■ ELENCO DEI COMPITI:
1 > Traduci in inglese questa frase del brano sul Convitto Ecclesiastico: «Accettai volentieri il consiglio, e il 3 novembre entrai nel Convitto.»
2 > Scrivi il seguito del brano sul Convitto Ecclesiastico, cominciando subito dopo l'ultima frase riportata.

11. IMPARARE AD ESSERE PRETE

11. IMPARARE AD ESSERE PRETE

 

Tre stipendi rifiutati 

Sul finire di quell'estate mi vennero offerti tre incarichi. Una famiglia signorile di Genova mi chiese come maestro privato. L'onorario sarebbe stato di mille lire all'anno. 

I miei compaesani di Morialdo, desiderando vivamente che mi fermassi tra loro, mi pregarono di accettare il posto di cappellano. Mi garantivano che avrebbero raddoppiato lo stipendio consueto. 

Mi venne pure offerto il posto di viceparroco a Castelnuovo. Prima di prendere una decisione mi recai a Torino a consultare don Cafasso, che da parecchi anni era diventato mio consigliere nelle decisioni materiali e spirituali. Quel santo prete ascoltò tutto: l'offerta di buoni stipendi, l'insistenza di parenti e amici, la mia grande volontà di lavorare. Alla fine, senza esitazione, mi disse: 

- Non accetti niente. Venga qui al Convitto Ecclesiastico. Lei ha bisogno di completare la sua formazione studiando morale (la scienza che insegna a vivere cristianamente) e predicazione. 

Accettai volentieri il consiglio, e il 3 novembre entrai nel Convitto. 

 

Don Guala, il grande professore 

Nel Convitto Ecclesiastico si imparava ad essere preti. Nei seminari, infatti, si dava molta importanza allo studio delle verità della fede e alle discussioni per approfondirle. La morale si limitava ad affrontare i problemi più difficili e incerti. Il Convitto completava gli studi del seminario. 

Il tempo era impiegato in meditazione, letture spirituali, due lezioni al giorno (di morale), lezioni di predicazione, momenti di raccoglimento e riflessione. C'era tempo e comodità di studiare e leggere buoni autori. 

A capo del Convitto Ecclesiastico erano due persone celebri per sapienza e santità: il teologo Luigi Guala e don Giuseppe Cafasso. 

Don Guala era il fondatore dell'opera. Durante l'occupazione francese del Piemonte (1797-1814) aveva dimostrato una carità inesauribile. Uomo disinteressato, ricco di scienza, prudenza, coraggio, aveva fondato il Convitto perché dopo gli studi del seminario i giovani sacerdoti potessero imparare a fare i preti. Da quest'opera venne un gran bene per la Chiesa: furono specialmente sradicate alcune radici giansenistiche che continuavano ad allignare nella Chiesa piemontese.

Voci di dati:
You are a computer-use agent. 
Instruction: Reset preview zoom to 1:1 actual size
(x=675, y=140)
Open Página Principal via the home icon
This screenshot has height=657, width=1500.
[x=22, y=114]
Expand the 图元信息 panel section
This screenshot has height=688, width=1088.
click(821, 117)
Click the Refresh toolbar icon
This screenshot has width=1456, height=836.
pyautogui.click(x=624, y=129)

■ RISPOSTE AI COMPITI:
1 > I gladly accepted the advice, and on November 3 I entered the Convitto.

2 >
Una delle questioni più agitate nella scienza morale era quella detta « del probabilismo e del probabiliorismo ». Alla testa dei « probabilioristi » erano alcuni autori rigidi, tra cui Alasia e Antoine. Il loro comportamento rigoroso poteva portare ad atteggiamenti giansenistici. I « probabilisti » seguivano gli insegnamenti morali di sant'Alfonso. Oggi la Chiesa ha proclamato questo santo « dottore della Chiesa », e il suo pensiero si può chiamare «il pensiero del Papa», perché il Papa ha dichiarato che le sue opere si possono insegnare, predicare, praticare, seguire senza alcun pericolo. 

Il teologo Guala si collocava in maniera ferma al di sopra di ogni discussione. Al centro di ogni problema metteva la carità del Signore, e riusciva così a non cedere né al rigorismo né al permissivismo. Grazie alla sua azione, sant'Alfonso divenne il maestro delle scuole teologiche piemontesi, con conseguenze ottime. 

 

Don Cafasso, la guida spirituale 

Braccio destro del teologo Guala era don Cafasso. Egli riuscì a sciogliere l'ultimo ghiaccio che rimaneva tra probabilioristi e probabilisti con una calma imperturbabile, una carità delicatissima, usando tanta prudenza e tanta finezza. 

Un altro uomo molto prezioso del Convitto era il teologo Felice Golzio. La sua vita modesta fece poco scalpore, ma fu un aiuto inestimabile per don Guala e don Cafasso, con un lavoro instancabile, una profonda umiltà e una mente limpidissima. 

Questi tre grandi preti di Torino lavorarono con vero zelo nelle carceri e negli ospedali, sui pulpiti e nelle case dei malati. I frutti della loro carità beneficarono città e paesi, entrarono nei palazzi dei ricchi e nelle case dei poveri. 

Furono questi i tre modelli che la divina Provvidenza mi pose davanti. Dipendeva solo da me copiarli nella mia vita. 

 

Ragazzi dietro le sbarre 

Don Cafasso da sei anni era ormai la mia guida spirituale. Se ho fatto qualcosa di bene nella vita lo devo a lui. Domandavo il suo consiglio in ogni scelta, ogni progetto, ogni orientamento del mio lavoro sacerdotale.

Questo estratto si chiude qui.